4.多元化、専門化、インタラクティブなインキュベーション群
 政府によって設立されたシンセンソフトウェアパーク、国家IC開発シンセン産業化基地、シンセン国家電子工業テストセンター、バイオテクノロジー・インキュベーター、清華大学、北京大学、ハルピン工業大学、シンセンバーチャル大学パークによって設立された大学インキュベーター、そして、政府と留学生協会が共同で設立した留学生創業パークから構成されたインキュベーター群が形成しつつあります。
 現在孵化中の企業は約500社ある。政府、国内外、民間資本が参入した創業投資システムは企業の孵化のためにベンチャー投資の面で、強力なてこ入れをしています。(インキュベーション:孵化器)

5.ハイテク団地に有名校が集結
 シンセンに有名校があり、その集まりはハイテク団地です。43校の国内外有名大学から構成されたシンセンバーチャル大学パーク(虚擬大学)は、6年の建設の結果、ハイレベルの人材の養成、大学研究成果の(産業への)移転及び産業化の基地を成しました。(虚擬大学内の一校当たりの場所:45m2,常駐者あり)
 シンセンから養成された修士以上大学院生の人数は約1万3千人に達し、「広東省科学技術人材基地」として認められました。シンセンで252社が設立され、217件の成果が産業化されました。(年一回の起業家コンペあり・・上場を目指す)

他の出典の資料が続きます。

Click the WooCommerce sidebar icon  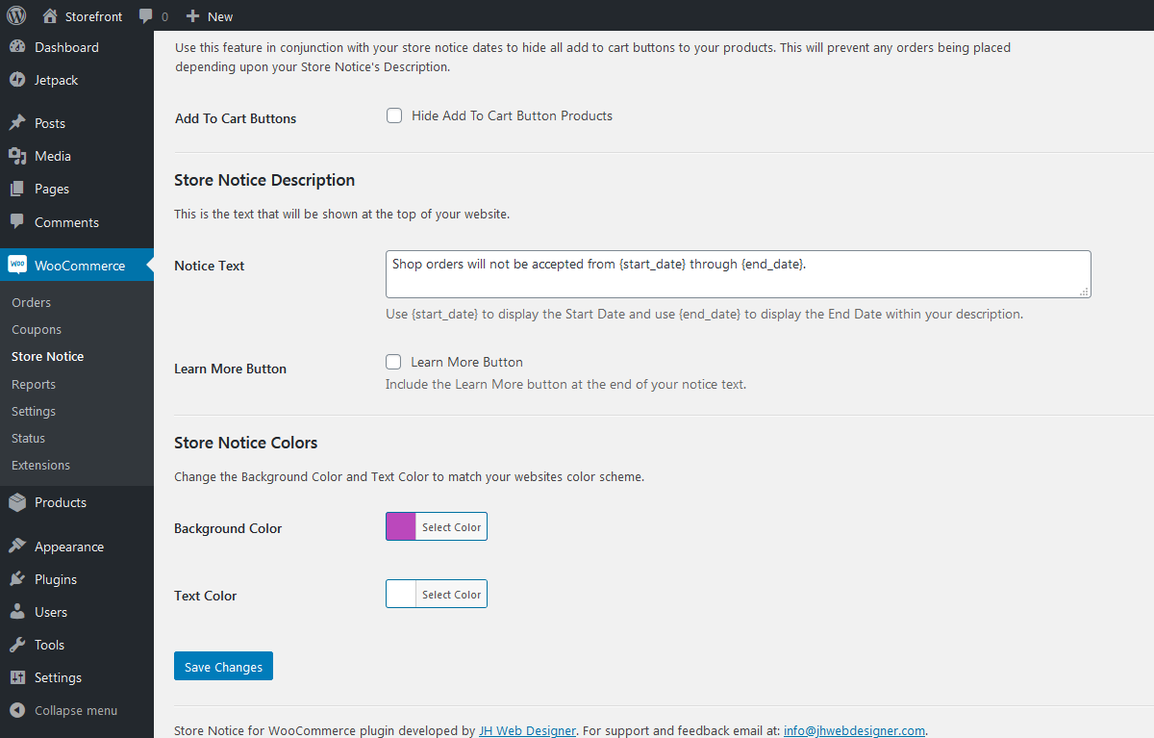[19, 265]
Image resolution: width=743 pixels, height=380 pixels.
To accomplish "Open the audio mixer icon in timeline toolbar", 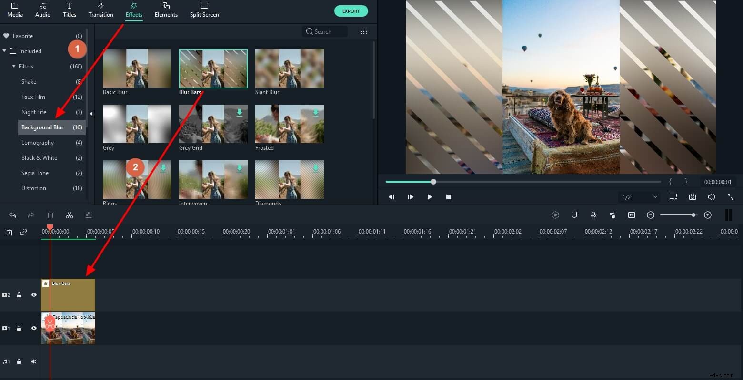I will coord(612,215).
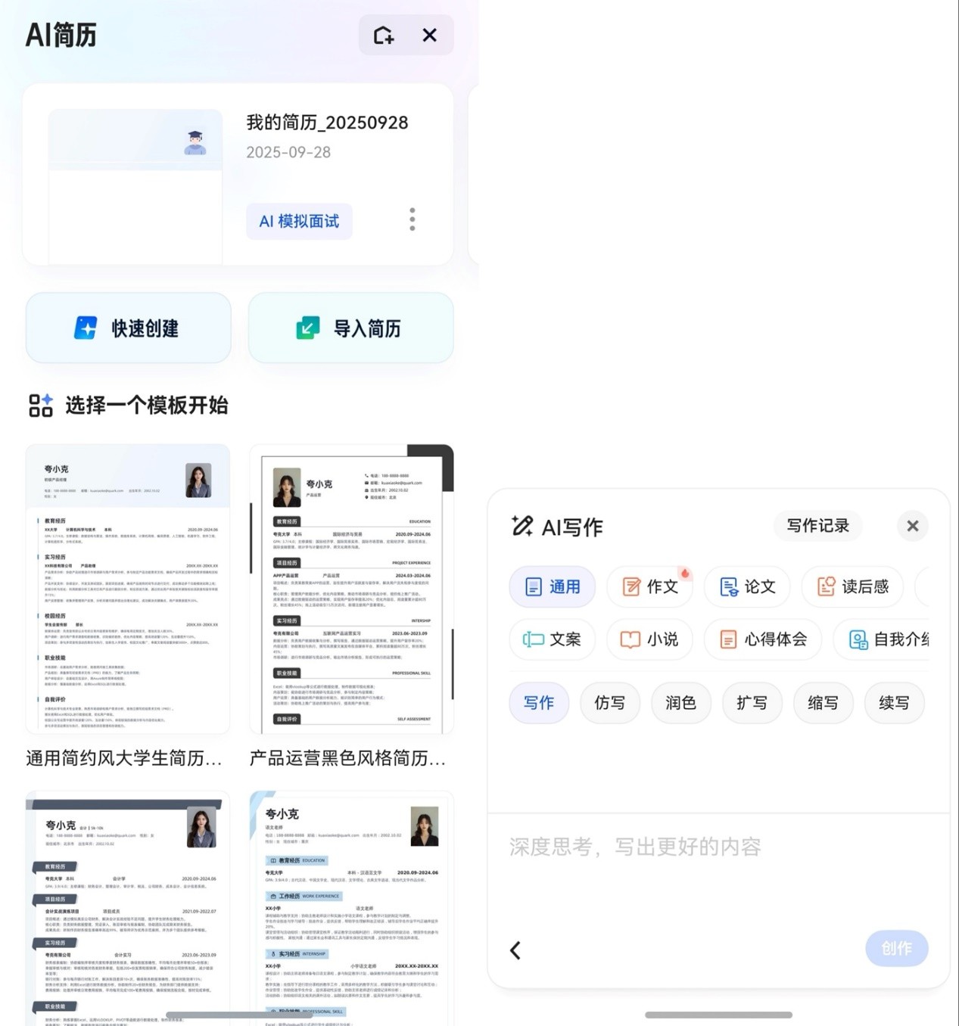This screenshot has height=1026, width=959.
Task: Start an AI 模拟面试 mock interview
Action: [299, 221]
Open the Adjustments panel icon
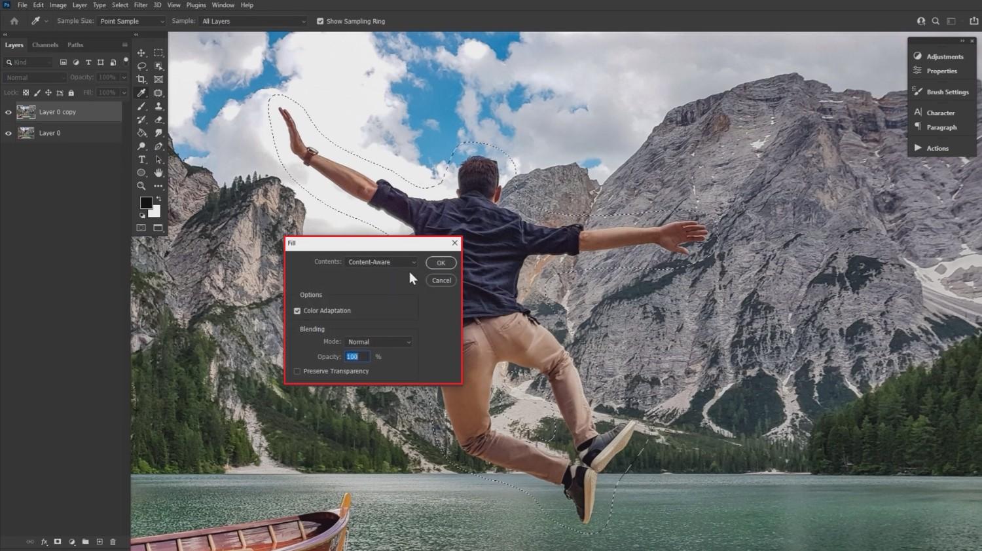The height and width of the screenshot is (551, 982). pos(918,56)
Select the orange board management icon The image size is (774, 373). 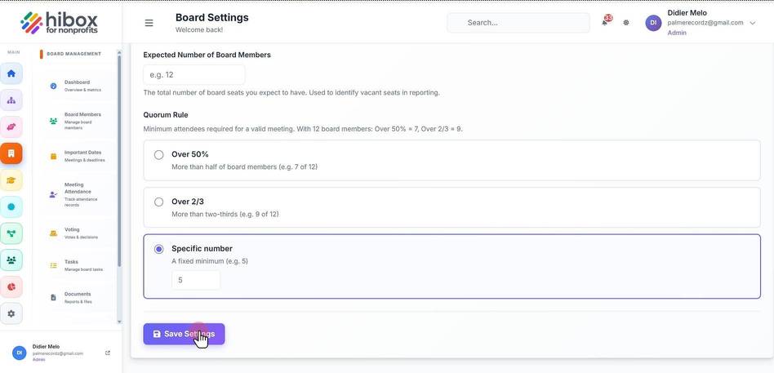[11, 153]
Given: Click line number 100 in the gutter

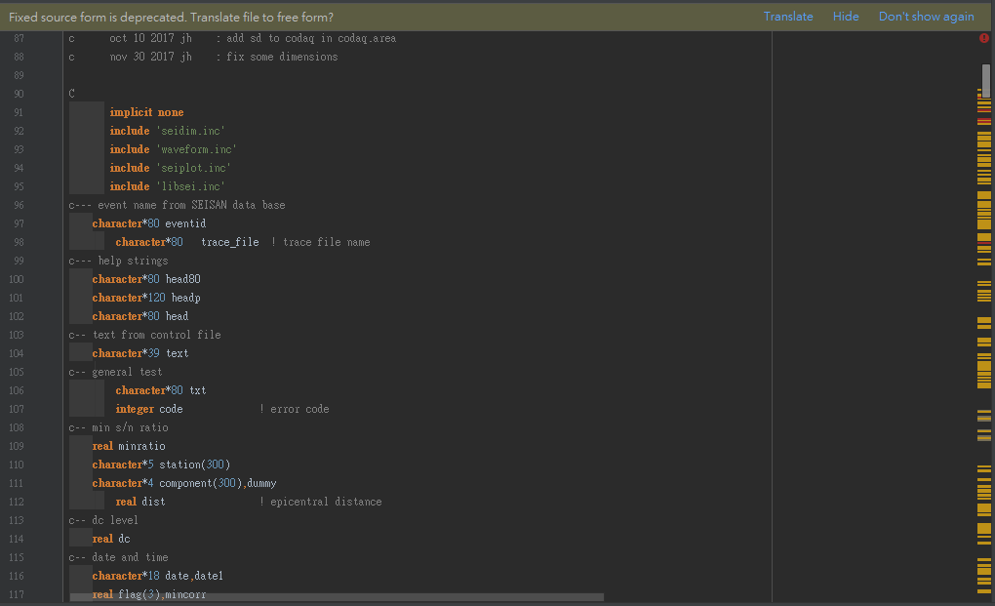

 各大学の78箇所の国家レベルの重点実験室及び技術センターから構成された「シンセンバーチャル大学パーク実験室プラントフォーム」はスタートしました。なお、国家科学技術省、教育部(文部省)の許可を得た「シンセンバーチャル大学パーク国家大学技術パーク」は建設中であり、バーチャル大学パークは大学の有効な人材と有効な技術を利用し、整備された環境で、効率よく貢献しています。

6.世界を目指す科学技術団地
 国際科学パーク協会の機関メンバー及びアジア太平洋経済協力科学技術パークとして、シンセンハイテク団地はアメリカ、イタリア、日本、韓国、エジプト、オーストラリアなど十数カ国の政府機関、科学研究機関及び大手企業と長期の安定化した、連携関係を確立しました。市政府はハイテク団地で「シンセン国際科学技術ビジネスプラットフォーム」を設立し、多国籍企業の在深投資、機構の設立のために架け橋をし、国外の科学技術ビジネス機構及び技術移転機構にサービスを提供しています。団地内の企業は積極的に国際市場を開拓すると同時に、自社の研究開発センターを海外に設立し、我々の技術の進歩を国際技術発展の大きなプラットフォームに溶け込ませます。

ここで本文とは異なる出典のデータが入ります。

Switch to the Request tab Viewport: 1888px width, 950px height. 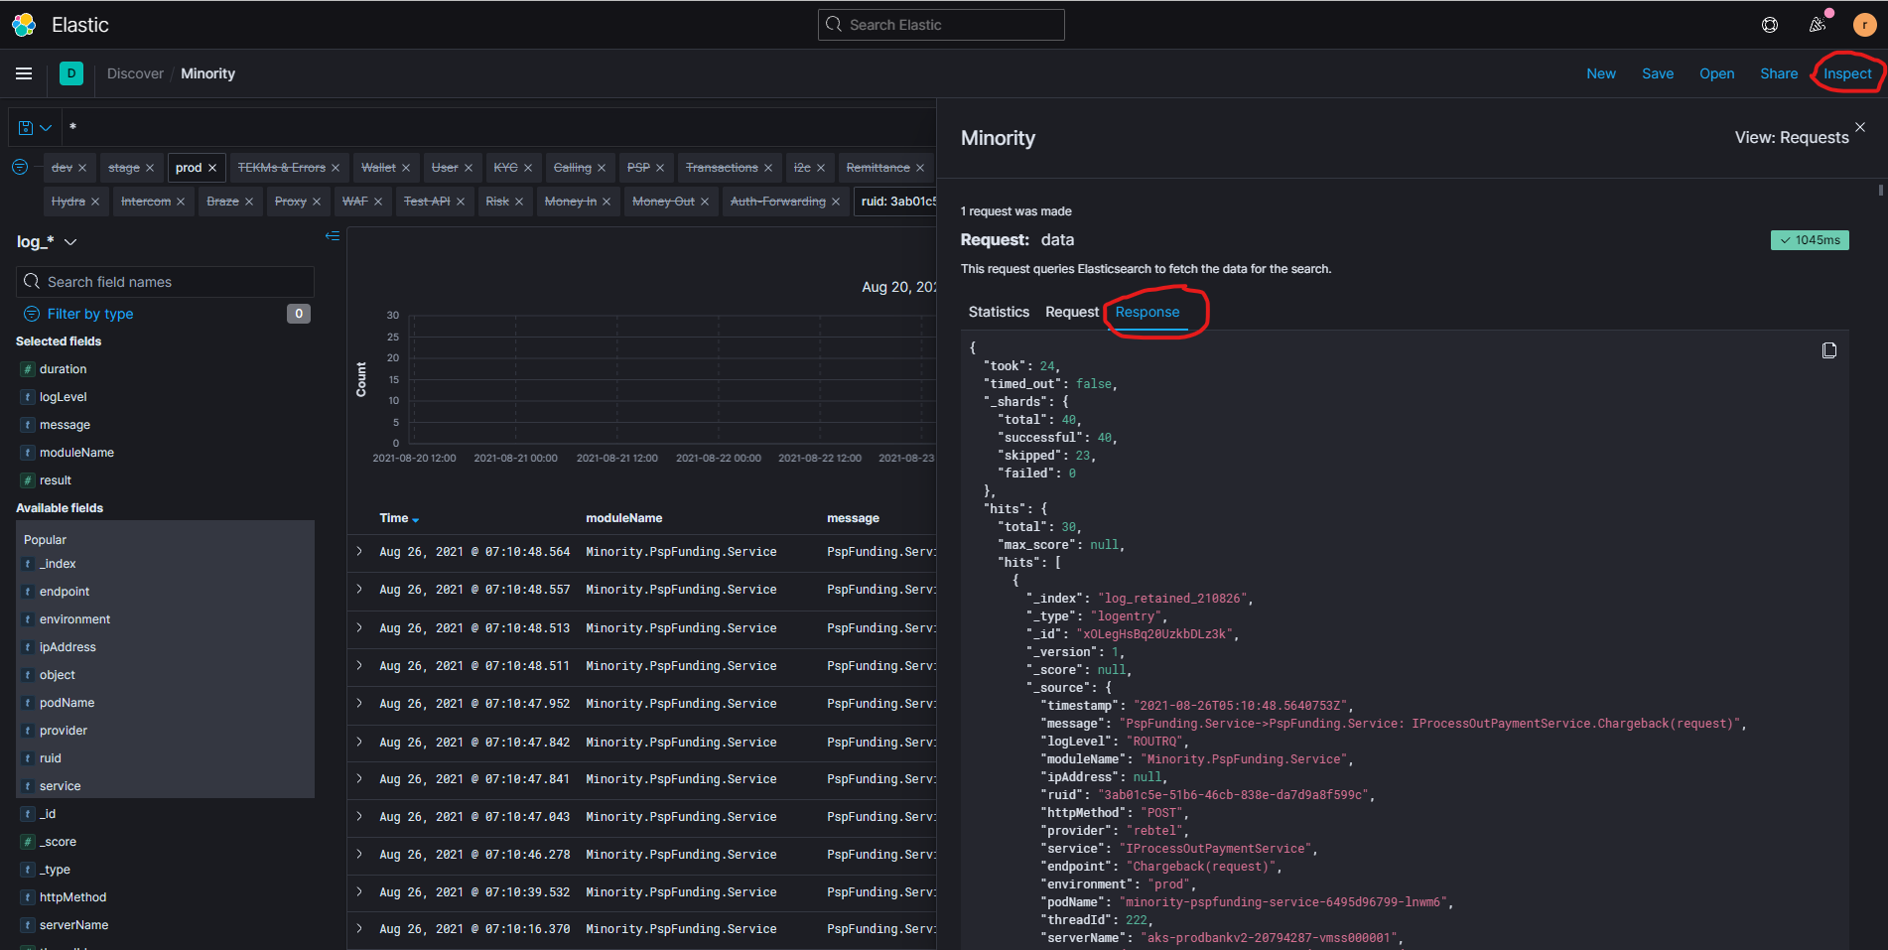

 新世紀を目指し、新しいチャレンジに応じるため、市委員会、市政府はハイテク団地を中心とするハイテク産業区域を企画、建設する戦略を決めました。このことは、産業領域の拡大、産業チェーンの整備、産業構造の最適化、「調和のとれているシンセン、高効果、高利益のシンセン」の建設のために確実な保障を提供しました。

<あとがき>
 このほかに清華大はシンセン清華実験校をもち、小中高生5,000人、海外から300人が在籍しています。このように躍進と拡大のシンセンですが変化もまた激しいようです。
 改革開放の先駆けとしてシンセンが選ばれた頃は経済活動および海外との交流の場所は中国内では限られていました。当然各大学が分園を作るところはシンセンしか許可されていませんでした。そのために多くの大学が虚擬大学へ入居したようです。(費用は国が出した)
 最近、清華大、北京大は上海をはじめ分園を作ることが出来るようになったために、他大学も分園つくりに注力しているようです。虚擬大学内ではシンセン事務所としての役割は果たしているようですが、TLO的業務は行ってはいないようです。今後の展開を模索中と見ました。シンセン清華大学研究院は虚擬大学から外に出た例のようです。商品化、販売の研究に重点が置かれている、実践的な組織です。
 もうひとつの深港産学研基地は三箇所(北京大(主任)、香港科技大(副主任)、シンセン市(副主任))の合弁とのことで、協力関係にはあるがそれぞれの独立性は高いようです。中国は変化が激しいので目が離せません。